DM: A importância era primeiro de escutar os mais velhos. Tinha isso como parte do jogo, você escutar o mais velho, ou a estrela. Mas a estrela é secundária, porque você tem que escutar o mais velho. Se dizia que o mais velho ele tava ali já pra ensinar e deixar o cara jogar.
FF: Como você considera as suas atuações? Um carregador de piano? Um armador habilidoso? Como você definiria as suas atuações?

▶ **Material**
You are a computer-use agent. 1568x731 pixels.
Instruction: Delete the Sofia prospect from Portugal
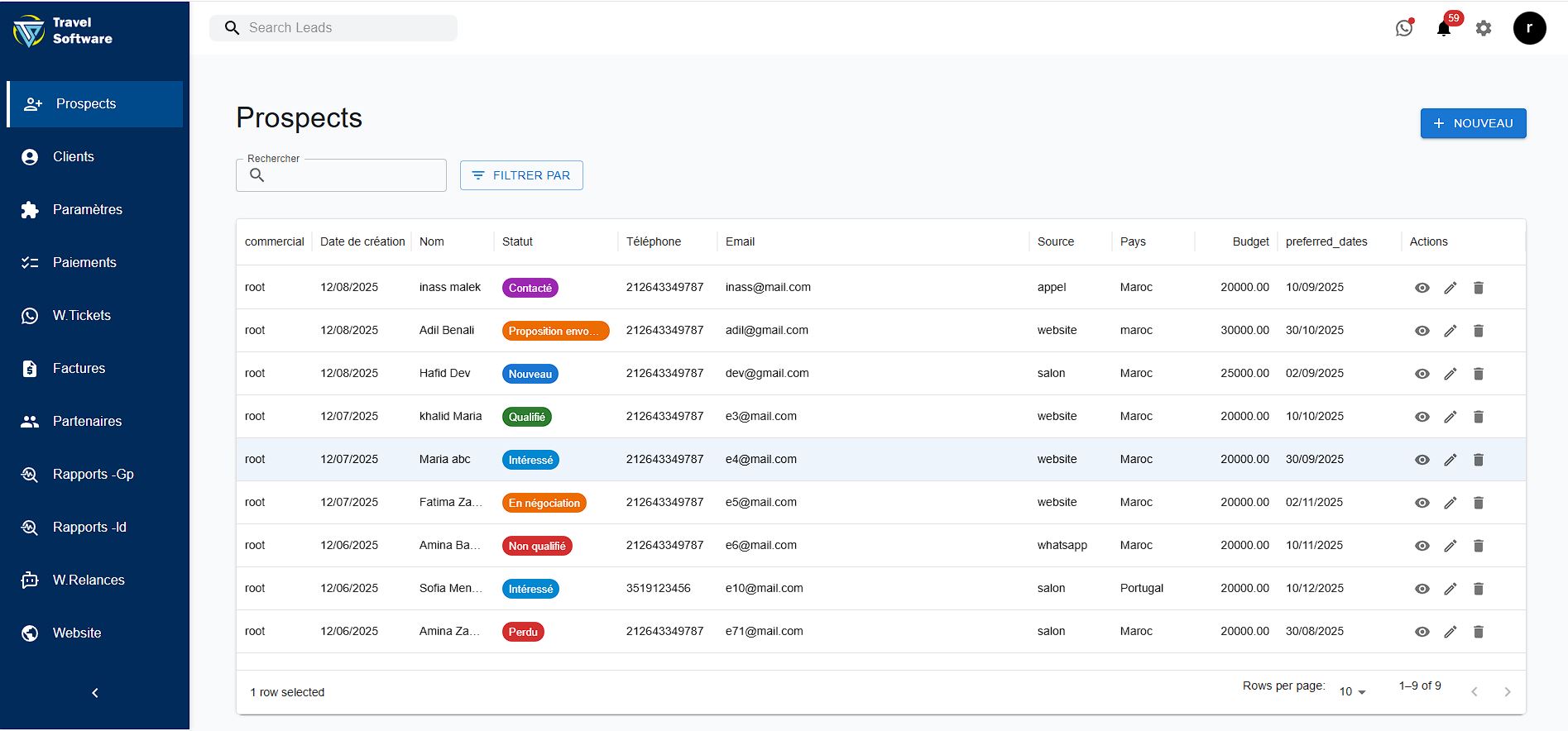coord(1479,589)
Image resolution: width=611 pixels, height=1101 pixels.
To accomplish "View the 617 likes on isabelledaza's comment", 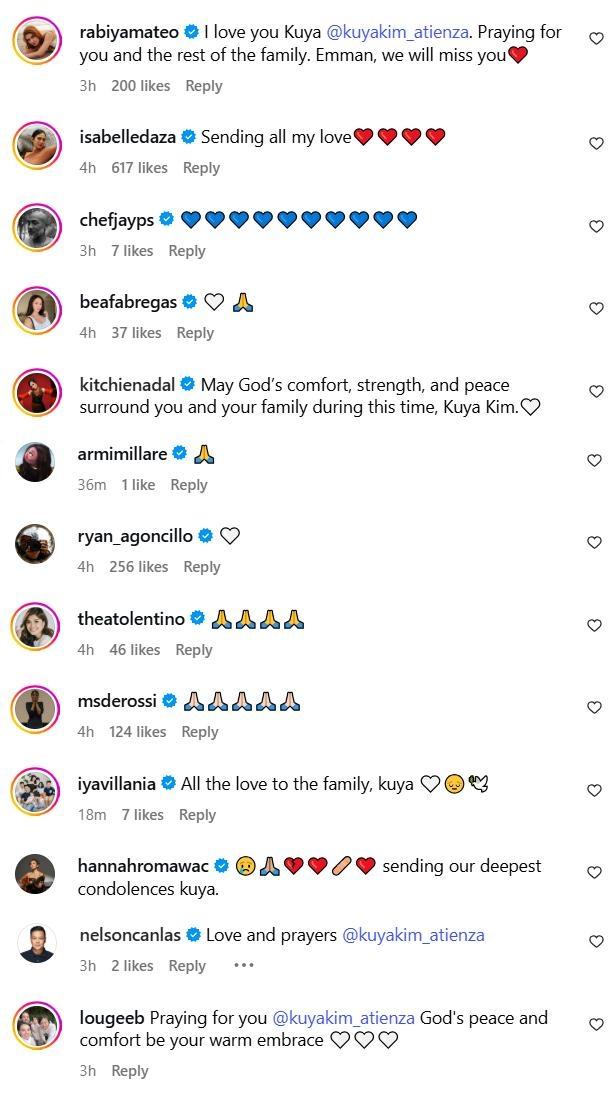I will [x=139, y=168].
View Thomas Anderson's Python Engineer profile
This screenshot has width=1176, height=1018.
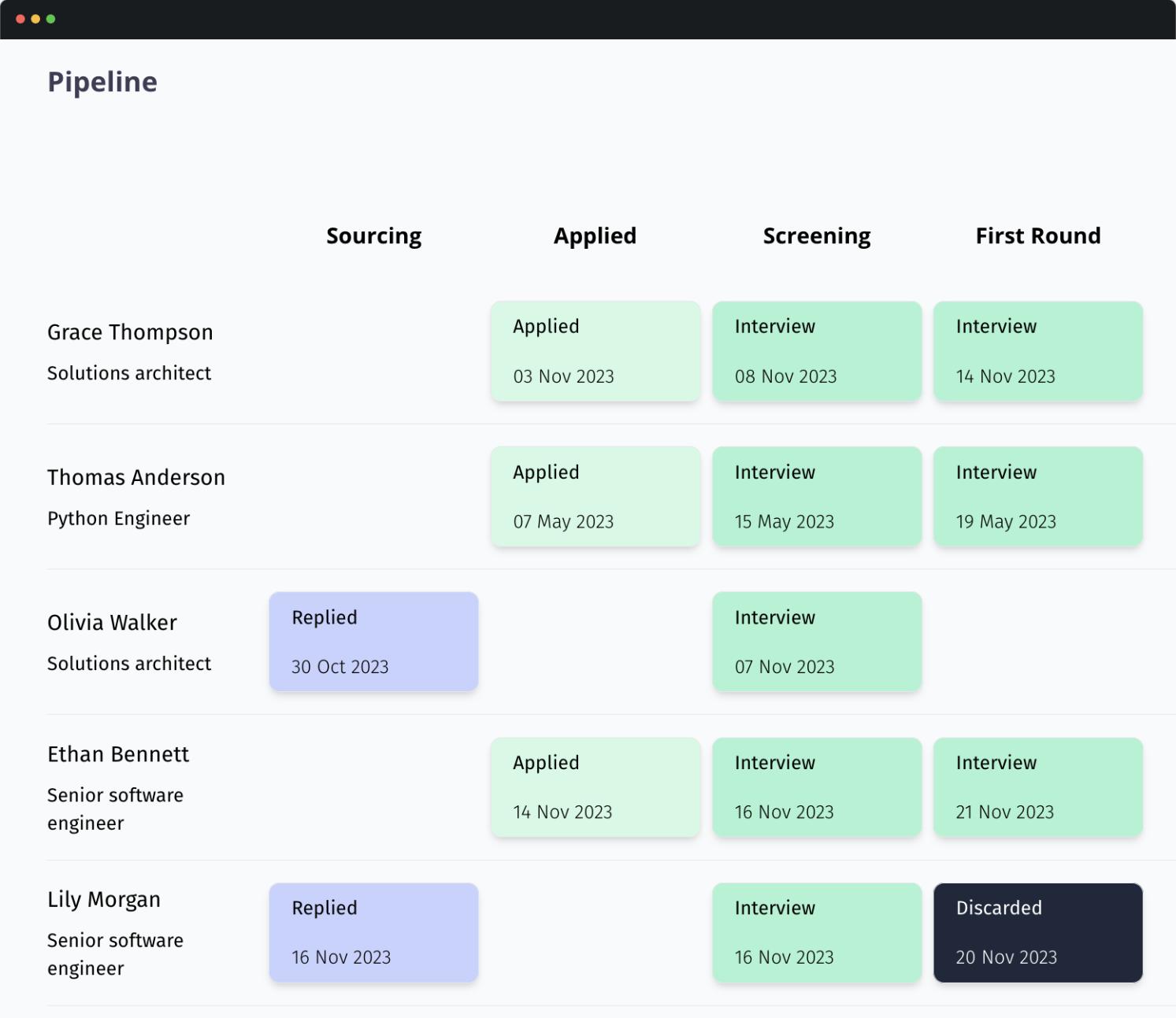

▶ **Atividades**
• 1. Segundo o trecho da entrevista, o que era importante em primeiro lugar no jogo?
• 2. Dê continuidade ao trecho da entrevista sobre o jogo, começando logo após a última pergunta.

▶ **Respostas por tarefa**
• 1. Escutar os mais velhos.

• 2.
DM: Olha, eu tinha tempora que eu fazia gol. Tinha temporada que eu passava em branco. Mas assim, eu jogava muito pelo meio. Eu gostava de jogar pela meia esquerda, pois era o lugar onde você circulava mais, você recebia mais bola, então eu jogava naquele setor ali. Mas eu acho que o que eu fazia com perfeição era o passe. Com profundidade eu colocava os meus companheiros de frente pro gol. E gostava disso. O jogador que sabe passar já leva meio time nas costas, pois ele vai botar seus jogadores, seus companheiros. Tem um jogador do Flamengo agora, é até uruguaio ele, Arrascaeta, ele encontra os companheiros livres os 90 minutos. A bola chega nele ele já sabe o que vai fazer, e isso é bom pro time, porque você vive de vitórias. Então, se você tem um meio-campo que articula…o que aquele Jesus fez com o Flamengo foi um ensinamento ao futebol brasileiro. Antes não faziam, agora tá todo mundo querendo fazer, mas não faziam isso.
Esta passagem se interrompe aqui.